(LISTED RECORDS):
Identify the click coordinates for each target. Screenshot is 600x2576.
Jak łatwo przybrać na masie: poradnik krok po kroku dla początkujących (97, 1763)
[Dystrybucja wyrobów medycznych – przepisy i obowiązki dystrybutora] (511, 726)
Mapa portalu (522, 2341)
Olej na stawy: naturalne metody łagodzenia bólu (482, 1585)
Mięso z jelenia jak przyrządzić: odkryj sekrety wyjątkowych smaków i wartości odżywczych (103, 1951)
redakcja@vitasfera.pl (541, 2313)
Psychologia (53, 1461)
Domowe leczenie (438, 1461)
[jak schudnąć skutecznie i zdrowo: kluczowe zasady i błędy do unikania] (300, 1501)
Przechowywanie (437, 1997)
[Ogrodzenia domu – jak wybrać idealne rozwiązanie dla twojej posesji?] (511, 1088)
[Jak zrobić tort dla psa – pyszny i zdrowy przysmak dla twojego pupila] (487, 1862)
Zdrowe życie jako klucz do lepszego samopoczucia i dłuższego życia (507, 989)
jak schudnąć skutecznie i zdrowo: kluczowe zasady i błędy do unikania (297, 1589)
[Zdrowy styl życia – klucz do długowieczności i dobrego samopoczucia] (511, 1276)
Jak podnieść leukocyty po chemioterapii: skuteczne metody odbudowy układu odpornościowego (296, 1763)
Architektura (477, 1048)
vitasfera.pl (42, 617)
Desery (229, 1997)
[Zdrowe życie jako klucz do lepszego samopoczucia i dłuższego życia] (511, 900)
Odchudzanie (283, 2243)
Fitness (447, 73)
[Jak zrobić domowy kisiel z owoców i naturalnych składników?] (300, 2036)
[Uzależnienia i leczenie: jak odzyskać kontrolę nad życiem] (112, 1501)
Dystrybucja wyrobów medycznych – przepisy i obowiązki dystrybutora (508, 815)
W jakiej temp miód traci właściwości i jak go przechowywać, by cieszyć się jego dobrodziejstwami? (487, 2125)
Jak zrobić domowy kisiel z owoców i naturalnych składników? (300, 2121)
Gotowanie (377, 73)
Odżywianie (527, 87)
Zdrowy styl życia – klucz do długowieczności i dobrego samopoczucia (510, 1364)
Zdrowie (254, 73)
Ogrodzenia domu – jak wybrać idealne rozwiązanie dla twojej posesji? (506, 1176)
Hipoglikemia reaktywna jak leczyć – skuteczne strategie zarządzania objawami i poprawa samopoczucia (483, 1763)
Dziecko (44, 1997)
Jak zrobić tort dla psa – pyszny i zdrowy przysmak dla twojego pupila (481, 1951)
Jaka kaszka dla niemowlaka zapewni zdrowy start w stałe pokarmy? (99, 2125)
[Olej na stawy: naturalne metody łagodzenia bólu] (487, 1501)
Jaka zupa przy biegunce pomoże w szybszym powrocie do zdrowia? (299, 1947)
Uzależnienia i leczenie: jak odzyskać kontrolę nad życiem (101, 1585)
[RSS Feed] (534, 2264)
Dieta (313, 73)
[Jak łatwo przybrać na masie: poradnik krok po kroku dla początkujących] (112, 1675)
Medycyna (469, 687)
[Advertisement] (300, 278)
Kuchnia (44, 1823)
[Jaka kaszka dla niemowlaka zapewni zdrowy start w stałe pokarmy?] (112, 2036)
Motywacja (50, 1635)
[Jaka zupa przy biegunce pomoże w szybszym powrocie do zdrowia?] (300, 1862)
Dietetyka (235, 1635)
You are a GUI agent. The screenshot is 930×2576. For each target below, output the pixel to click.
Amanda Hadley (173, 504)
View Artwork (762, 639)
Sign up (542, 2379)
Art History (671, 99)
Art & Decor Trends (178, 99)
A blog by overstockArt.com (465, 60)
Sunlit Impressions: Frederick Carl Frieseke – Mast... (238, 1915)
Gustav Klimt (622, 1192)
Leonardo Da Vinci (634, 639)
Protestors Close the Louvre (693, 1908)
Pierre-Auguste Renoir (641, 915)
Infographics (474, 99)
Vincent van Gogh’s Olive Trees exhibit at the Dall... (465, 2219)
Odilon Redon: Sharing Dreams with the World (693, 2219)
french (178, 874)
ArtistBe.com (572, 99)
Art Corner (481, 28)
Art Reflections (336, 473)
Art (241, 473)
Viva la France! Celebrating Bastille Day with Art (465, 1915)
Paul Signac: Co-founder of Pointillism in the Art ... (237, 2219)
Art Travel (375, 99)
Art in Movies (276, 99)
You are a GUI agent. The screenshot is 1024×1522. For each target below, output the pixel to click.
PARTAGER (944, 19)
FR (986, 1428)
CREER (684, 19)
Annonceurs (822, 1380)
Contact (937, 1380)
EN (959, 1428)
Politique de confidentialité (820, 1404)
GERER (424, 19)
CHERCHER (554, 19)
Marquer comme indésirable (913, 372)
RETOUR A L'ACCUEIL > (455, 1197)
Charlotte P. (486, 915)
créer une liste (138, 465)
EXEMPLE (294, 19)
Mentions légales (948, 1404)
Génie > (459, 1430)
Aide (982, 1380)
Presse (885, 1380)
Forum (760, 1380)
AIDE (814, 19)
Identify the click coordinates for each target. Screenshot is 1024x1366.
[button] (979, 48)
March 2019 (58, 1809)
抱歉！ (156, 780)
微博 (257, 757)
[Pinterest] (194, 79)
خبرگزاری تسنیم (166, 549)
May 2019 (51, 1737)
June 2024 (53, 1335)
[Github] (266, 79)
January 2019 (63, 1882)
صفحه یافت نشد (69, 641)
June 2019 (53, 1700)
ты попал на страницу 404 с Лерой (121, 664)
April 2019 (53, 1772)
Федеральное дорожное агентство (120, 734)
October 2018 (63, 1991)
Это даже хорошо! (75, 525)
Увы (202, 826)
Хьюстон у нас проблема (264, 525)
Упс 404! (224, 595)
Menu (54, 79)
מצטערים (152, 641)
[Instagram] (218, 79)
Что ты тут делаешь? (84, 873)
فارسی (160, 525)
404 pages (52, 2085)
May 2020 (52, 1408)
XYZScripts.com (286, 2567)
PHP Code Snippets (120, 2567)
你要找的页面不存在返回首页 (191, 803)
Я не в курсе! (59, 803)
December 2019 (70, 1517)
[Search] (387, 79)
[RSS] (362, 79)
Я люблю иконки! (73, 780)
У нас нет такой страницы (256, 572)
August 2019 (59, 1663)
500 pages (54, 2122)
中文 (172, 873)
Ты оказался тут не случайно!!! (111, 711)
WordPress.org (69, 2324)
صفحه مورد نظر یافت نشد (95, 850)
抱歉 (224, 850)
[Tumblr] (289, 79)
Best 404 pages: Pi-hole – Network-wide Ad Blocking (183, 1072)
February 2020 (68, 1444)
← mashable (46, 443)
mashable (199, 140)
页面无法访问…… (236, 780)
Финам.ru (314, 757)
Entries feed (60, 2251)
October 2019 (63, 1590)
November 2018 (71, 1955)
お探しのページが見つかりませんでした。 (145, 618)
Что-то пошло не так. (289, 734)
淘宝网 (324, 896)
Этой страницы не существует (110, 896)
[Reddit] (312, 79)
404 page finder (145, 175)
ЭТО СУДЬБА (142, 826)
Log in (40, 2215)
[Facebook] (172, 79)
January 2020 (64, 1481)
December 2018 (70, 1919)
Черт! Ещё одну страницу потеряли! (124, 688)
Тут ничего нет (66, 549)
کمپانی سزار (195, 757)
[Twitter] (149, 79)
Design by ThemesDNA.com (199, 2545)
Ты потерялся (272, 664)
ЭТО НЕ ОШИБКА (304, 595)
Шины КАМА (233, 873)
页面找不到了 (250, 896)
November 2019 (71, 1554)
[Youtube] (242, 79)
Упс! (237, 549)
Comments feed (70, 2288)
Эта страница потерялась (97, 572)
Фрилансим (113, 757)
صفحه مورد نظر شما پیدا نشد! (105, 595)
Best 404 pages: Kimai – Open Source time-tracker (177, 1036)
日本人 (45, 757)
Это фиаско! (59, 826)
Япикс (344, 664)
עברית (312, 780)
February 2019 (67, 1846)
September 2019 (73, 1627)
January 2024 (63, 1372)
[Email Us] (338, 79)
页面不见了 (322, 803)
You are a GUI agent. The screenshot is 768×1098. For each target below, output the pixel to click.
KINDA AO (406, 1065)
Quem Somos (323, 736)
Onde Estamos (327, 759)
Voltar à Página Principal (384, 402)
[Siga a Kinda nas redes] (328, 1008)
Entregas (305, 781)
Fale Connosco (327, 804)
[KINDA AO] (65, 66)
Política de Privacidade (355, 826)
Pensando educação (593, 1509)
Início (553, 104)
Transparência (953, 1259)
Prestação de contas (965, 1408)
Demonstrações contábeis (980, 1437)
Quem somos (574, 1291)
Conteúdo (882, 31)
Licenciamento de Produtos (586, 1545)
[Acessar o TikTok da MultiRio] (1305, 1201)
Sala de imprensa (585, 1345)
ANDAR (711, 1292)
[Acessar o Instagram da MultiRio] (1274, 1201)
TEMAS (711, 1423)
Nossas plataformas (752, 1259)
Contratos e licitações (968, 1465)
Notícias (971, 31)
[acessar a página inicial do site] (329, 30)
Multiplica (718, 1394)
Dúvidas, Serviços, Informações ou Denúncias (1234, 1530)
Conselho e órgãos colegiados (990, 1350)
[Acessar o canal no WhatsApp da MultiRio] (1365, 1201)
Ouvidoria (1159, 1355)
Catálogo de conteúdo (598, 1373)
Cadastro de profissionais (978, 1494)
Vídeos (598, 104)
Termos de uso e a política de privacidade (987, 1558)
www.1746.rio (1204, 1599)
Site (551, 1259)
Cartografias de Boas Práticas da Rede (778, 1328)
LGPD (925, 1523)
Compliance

(EXERCISE DETAILS):
In the listing above, find the line with "Gotowanie (377, 73)" and the line with "posesji? (506, 1176)"; output exactly those lines and all lines between them.

(SOLUTION BELOW):
Gotowanie (377, 73)
Odżywianie (527, 87)
Zdrowy styl życia – klucz do długowieczności i dobrego samopoczucia (510, 1364)
Zdrowie (254, 73)
Ogrodzenia domu – jak wybrać idealne rozwiązanie dla twojej posesji? (506, 1176)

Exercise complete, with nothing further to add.